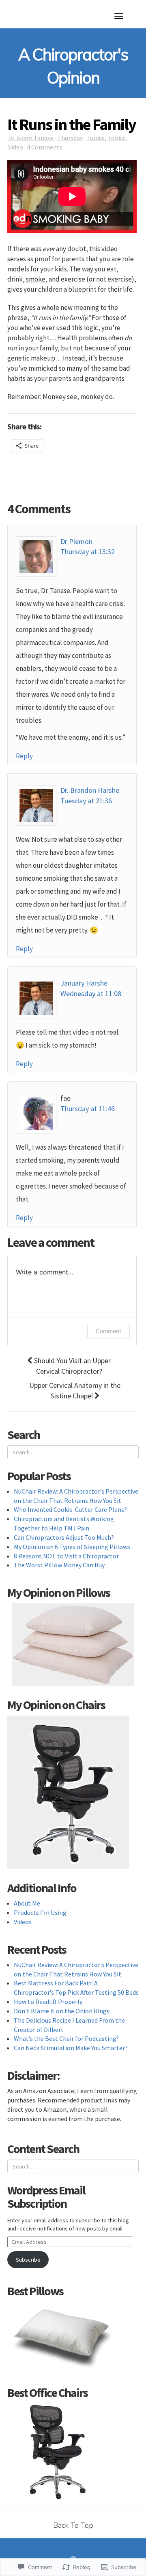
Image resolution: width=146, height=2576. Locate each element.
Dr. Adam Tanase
--
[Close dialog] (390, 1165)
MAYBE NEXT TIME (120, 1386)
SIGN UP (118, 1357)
==
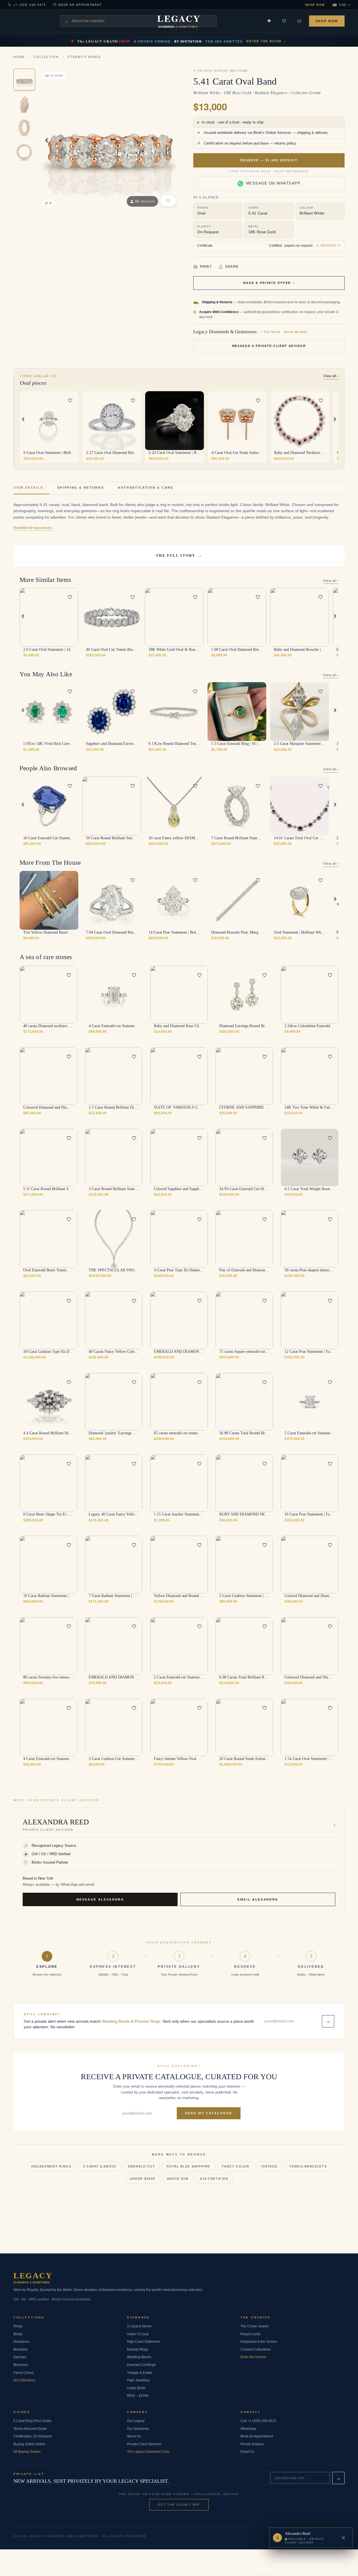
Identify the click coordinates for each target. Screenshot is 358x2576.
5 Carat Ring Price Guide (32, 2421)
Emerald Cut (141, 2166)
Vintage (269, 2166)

» About this exercise
Where a line of the entries contains "each", report that line.

» Output of the exercise
Image resolution: width=146, height=2576. Locate each element.
Identify the click coordinates for each target. Screenshot is 358x2576.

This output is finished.